Foster and his wife are buried in Mountain View Cemetery in Oakland. His widow, Albertine Ramseur Foster, died on December 27, 2011. Their daughter, Marsha Foster, is President Emerita of Ecumenical Theological Seminary in Detroit, Michigan.

== Honors and tributes ==
Foster received the prestigious Philadelphia Award in 1969, which recognizes individuals who have made positive contributions to the city of Philadelphia. After his death, several sites were named in his honor. These included the athletic fields at Gratz High School and the Marcus Foster Indoor Pool in Philadelphia, and the Student Union building at Cheyney University, his alma mater.

In 1973 Foster had founded the Oakland Education Institute, to raise discretionary funds to promote excellence in Oakland schools through the collaborative efforts of Oakland's diverse communities. After his death, the Institute was renamed the Marcus A. Foster Education Institute in his honor. In conjunction with Oakland-area businesses, the Institute awards 60 yearly scholarships ranging from $1000 to $2000 to Oakland high school students. Over 1,500 students have received these scholarships. The Fund also regularly awards up to $2000 to Oakland public school teachers who develop innovative educational projects.

In 1975, the Association of California School Administrators (ACSA) established the Marcus Foster Memorial Award for Administrator Excellence, which is given annually to an ACSA member who personifies the ideals of Marcus Foster.
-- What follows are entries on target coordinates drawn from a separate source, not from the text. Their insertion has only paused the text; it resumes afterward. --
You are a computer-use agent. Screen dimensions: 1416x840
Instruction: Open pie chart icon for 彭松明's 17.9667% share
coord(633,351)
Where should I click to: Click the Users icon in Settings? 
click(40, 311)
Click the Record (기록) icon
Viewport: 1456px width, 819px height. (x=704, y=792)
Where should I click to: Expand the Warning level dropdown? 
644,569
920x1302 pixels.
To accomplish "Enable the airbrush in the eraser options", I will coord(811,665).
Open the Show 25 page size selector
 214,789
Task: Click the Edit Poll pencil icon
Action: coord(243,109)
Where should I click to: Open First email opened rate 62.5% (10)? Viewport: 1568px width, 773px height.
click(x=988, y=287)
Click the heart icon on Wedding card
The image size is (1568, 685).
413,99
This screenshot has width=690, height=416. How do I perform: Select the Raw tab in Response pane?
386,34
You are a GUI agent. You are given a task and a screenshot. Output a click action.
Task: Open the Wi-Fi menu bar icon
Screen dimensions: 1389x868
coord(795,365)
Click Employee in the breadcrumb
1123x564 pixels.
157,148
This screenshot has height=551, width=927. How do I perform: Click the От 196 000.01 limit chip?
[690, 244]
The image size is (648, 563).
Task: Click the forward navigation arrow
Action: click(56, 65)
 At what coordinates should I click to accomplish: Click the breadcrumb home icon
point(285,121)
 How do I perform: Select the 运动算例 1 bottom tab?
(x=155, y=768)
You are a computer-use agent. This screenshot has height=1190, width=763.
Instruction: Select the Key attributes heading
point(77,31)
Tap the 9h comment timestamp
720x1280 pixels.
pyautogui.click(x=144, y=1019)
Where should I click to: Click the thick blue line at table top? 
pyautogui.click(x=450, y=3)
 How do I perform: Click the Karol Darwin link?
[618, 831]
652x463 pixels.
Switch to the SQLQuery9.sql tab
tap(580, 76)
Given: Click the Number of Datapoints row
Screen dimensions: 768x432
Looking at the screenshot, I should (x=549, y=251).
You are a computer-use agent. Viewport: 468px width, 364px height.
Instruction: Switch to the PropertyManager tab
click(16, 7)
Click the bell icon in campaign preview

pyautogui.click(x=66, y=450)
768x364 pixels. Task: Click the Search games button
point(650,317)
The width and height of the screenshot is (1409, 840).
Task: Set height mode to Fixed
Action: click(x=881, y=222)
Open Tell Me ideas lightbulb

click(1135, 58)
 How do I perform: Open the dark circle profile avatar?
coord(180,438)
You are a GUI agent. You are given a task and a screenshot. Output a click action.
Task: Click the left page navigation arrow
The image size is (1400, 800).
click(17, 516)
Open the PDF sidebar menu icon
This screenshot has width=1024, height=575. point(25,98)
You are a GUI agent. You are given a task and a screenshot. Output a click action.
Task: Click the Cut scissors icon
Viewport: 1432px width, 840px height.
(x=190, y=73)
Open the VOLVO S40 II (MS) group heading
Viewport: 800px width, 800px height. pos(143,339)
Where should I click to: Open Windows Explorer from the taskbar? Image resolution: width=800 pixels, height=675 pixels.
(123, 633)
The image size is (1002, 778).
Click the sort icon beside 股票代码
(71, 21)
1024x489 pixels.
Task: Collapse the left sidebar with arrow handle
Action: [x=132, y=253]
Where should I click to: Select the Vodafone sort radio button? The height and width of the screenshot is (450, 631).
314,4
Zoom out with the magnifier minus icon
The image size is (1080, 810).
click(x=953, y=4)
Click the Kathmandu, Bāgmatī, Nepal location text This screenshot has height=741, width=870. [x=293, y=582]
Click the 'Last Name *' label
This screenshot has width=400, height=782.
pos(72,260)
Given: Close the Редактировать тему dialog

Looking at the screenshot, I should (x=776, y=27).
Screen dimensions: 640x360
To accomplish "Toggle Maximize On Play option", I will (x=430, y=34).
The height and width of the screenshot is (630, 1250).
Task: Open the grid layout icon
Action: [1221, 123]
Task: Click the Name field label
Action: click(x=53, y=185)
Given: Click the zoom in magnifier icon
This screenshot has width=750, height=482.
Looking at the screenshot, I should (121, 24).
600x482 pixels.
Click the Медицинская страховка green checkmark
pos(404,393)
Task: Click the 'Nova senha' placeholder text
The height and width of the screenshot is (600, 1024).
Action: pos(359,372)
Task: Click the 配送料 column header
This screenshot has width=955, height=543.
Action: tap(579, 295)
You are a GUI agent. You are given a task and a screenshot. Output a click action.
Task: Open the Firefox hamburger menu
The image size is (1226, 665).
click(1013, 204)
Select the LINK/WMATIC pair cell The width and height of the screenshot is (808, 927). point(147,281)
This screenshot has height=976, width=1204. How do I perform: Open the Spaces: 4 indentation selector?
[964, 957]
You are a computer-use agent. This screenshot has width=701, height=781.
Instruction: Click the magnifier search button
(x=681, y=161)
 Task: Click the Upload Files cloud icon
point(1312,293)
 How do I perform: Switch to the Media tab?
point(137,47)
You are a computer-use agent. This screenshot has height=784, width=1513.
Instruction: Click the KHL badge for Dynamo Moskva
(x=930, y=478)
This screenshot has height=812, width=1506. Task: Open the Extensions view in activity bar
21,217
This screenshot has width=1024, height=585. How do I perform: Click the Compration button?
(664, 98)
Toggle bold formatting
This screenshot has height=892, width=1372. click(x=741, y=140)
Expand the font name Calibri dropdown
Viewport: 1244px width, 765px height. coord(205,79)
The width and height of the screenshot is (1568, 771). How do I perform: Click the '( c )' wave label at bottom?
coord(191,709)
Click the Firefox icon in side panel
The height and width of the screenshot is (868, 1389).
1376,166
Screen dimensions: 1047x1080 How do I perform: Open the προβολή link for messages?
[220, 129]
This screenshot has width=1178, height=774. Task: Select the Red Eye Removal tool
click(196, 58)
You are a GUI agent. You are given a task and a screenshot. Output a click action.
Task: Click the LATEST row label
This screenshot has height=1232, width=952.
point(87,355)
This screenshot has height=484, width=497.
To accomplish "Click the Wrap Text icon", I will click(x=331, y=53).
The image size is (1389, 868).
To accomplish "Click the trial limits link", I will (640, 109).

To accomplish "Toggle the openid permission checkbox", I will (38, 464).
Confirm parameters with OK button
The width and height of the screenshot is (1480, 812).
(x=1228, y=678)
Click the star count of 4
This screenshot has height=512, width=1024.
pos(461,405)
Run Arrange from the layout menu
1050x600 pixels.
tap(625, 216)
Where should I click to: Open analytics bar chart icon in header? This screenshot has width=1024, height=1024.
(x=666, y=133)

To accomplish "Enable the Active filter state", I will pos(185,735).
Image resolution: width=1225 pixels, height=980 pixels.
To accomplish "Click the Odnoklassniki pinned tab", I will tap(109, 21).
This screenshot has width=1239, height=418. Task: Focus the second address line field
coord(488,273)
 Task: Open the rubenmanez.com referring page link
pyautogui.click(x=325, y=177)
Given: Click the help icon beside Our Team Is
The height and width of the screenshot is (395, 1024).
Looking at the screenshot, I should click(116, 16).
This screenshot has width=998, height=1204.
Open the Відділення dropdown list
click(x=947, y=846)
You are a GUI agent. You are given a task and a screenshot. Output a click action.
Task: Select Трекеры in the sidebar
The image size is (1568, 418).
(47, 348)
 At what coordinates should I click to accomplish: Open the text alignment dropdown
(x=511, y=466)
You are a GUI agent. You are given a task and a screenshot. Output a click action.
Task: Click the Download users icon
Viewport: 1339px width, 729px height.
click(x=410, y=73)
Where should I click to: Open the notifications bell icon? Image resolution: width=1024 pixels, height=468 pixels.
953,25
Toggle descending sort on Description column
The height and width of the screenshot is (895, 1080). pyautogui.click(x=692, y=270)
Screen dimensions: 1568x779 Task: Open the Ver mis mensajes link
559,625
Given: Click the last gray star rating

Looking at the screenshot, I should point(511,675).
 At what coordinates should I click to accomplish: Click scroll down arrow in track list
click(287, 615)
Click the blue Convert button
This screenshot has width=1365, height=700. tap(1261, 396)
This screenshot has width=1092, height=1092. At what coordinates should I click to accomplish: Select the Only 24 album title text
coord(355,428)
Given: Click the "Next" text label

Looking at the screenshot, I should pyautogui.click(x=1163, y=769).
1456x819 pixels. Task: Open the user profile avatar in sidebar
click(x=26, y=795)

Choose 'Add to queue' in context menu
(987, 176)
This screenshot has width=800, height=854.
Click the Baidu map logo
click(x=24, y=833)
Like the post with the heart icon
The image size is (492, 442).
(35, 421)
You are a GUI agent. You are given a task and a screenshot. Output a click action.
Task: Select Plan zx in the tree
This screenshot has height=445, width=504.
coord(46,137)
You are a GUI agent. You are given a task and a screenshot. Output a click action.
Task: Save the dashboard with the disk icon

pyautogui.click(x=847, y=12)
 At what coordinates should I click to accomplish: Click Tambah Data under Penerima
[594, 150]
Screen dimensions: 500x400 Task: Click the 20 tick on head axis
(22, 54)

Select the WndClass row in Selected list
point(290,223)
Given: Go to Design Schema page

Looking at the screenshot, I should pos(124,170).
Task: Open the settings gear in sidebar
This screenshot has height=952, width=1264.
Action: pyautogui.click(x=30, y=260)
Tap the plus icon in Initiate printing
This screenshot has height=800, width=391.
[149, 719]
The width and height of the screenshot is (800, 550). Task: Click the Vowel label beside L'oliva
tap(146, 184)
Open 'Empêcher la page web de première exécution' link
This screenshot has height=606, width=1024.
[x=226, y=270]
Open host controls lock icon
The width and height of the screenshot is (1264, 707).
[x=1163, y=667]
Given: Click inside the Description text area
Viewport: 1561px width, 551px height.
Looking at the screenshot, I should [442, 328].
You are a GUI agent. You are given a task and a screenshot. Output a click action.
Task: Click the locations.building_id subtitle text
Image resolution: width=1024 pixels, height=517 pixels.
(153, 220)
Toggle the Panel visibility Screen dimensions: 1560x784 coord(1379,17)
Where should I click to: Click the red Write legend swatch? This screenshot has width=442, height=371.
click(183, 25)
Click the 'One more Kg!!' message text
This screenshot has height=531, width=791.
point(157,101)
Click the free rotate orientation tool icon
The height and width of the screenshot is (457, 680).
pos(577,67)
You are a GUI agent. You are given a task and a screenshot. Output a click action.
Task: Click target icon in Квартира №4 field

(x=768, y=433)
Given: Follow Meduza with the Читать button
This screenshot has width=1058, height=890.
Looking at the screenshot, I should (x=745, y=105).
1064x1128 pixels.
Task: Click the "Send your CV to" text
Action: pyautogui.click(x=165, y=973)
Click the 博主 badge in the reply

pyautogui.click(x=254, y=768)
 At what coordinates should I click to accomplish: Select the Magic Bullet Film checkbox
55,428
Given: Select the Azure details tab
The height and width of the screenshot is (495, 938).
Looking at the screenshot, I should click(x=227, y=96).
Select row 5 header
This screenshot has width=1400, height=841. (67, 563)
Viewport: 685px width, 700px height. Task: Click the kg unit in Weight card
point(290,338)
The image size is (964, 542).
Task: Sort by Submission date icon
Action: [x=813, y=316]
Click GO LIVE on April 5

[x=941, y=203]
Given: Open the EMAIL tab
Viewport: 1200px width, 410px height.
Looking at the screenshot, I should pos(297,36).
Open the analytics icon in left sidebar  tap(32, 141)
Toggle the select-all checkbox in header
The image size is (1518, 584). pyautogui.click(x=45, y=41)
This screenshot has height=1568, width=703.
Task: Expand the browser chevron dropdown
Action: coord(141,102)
Recipients of this award receive a $5,000 grant for a designated high school senior or seniors.

The School District of Philadelphia in 2005 established the Marcus A. Foster Award, which is given annually to a School District administrator for noteworthy contributions in curriculum, instruction, school improvement or administration.

Both the University of Pennsylvania and University of California, Berkeley Graduate Schools of Education established Marcus Foster Fellowships.

During the state-mandated program to retrofit all schools for earthquake safety in the 1970s (and replace some that needed it), the Oakland portion was named the Marcus Foster Earthquake Safe program.

== Aftermath ==

After deputy Robert Blackburn recovered from the shooting, he was appointed as Acting Superintendent of Oakland Schools. Beginning in 1981, he taught Educational Leadership at California State University, Hayward, in the East Bay, and later also at University of California, Berkeley.

Escaped convict Donald DeFreeze became known as the SLA spokesman as the group gained notoriety. Patricia Soltysik and Nancy Ling Perry were founding members with him and shared leadership; they were posited as the group's main theorists. By November 1973 and this killing, DeFreeze was the only black member of the small group; the remainder were younger white radicals, most of whom were middle or upper-class, and many of whom had college degrees.

Arrested in January 1974 and convicted of being involved in the killing of Foster, founding SLA members Joe Remiro and Russ Little were sentenced to life in prison. Little was released after being acquitted on a new trial gained on appeal; he had served five years in prison, subsequently being released on that technicality. However, Remiro remained incarcerated until he was paroled in 2019 after serving 47 years behind bars.

Later Little said that Soltysik had fatally shot Foster, and Perry had fired at Blackburn but "botched that". DeFreeze wounded Blackburn with a shotgun.

In May 1974, six SLA members sought refuge in Los Angeles. There was an SLA shootout with the LAPD at a house there. DeFreeze committed suicide as the structure burned down around them. Soltysik, Perry and three other founding members of the SLA also died that day.